Massive Schwächung der Digitalwirtschaft

Anders sieht das der Bundesverband Digitale Wirtschaft: Man sehe in der neuen Verordnung eine massive Schwächung der Wettbewerbsfähigkeit. Die Digital-Wirtschaft müsse mit dem Inkrafttreten einer entsprechenden Verordnung ihre Geschäftsmodelle in der Werbung und im E-Commerce massiv ändern und befürchte einen Wettbewerbsnachteil gegenüber außereuropäischen Mitbewerbern.

Auch aus Verbrauchersicht ließen sich Nachteile erkennen: So vermindere  die Verordnung die Anreize zum Umsetzen datenschutzfreundlicher Geschäftsmodelle: Praktisch bei jedem Aufruf einer Webseite, auf der Werbung gezeigt wird, oder eines Online-Shops, müssten User ihre Einwilligung zur Datenerhebung geben.
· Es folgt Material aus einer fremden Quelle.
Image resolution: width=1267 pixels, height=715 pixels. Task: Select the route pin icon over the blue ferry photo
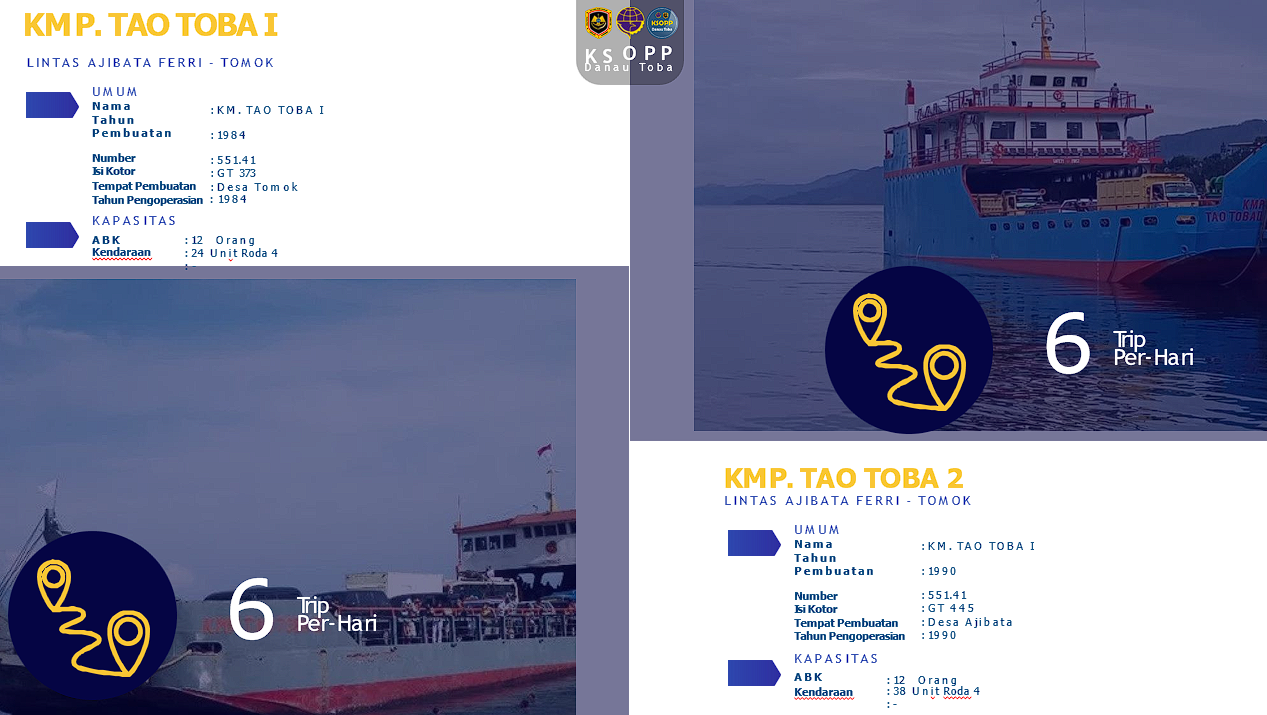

Aigner: Grundrechte dürfen nicht eingeschränkt werden

Reaktionen auf Redings Entwurf gibt es auch von Seiten der deutschen Politik: Verbraucherschutzministerin Aigner sagte gegenüber dem Spiegel, dass sie Redings Plänen für ein europäisches Datenschutzrecht zwar grundsätzlich zustimme, das Recht auf freie Meinungsäußerung dadurch jedoch nicht ausgehebelt werden dürfe.

In wieweit sich die von Reding am Sonntag erstmals vorgestellten Pläne in der neuen Verordnung wiederfinden werden, bleibt abzuwarten. Wichtig wird der offizielle Entwurf der EU-Kommission sein, der von Europäischem Rat und Europaparlament beraten und verabschiedet werden muss. Zu erwarten ist, dass etwa Deutschland und Frankreich den jetzigen Vorschlägen aufgrund der Eingriffe ins nationale Datenschutzrecht in ihrer jetzigen Form nicht zustimmen werden.

Aus dem gleichen Grund ist schon die EU-Richtlinie zur Vorratsdatenspeicherung bis heute in Deutschland nicht umgesetzt worden: Diese verpflichtet die 27 Mitgliedsländer dazu, anlasslos Telefon- und Internet-Daten für mindestens sechs Monate zu speichern. Die schwarz-gelbe Koalition diskutiert seither um die Speicherpraxis, nachdem das Bundesverfassungsgericht 2010 die damalige deutsche Praxis beanstandet und den Gesetzgeber zu einer Überarbeitung aufgefordert hatte.

Der Gesetzgebungsprozess wird bis zu zwei Jahre in Anspruch nehmen, der Entwurf sich möglicherweise in den wieteren Beratungen noch entscheidend ändern. Die neue Gesetzgebung soll bis spätestens 2015 in Kraft treten.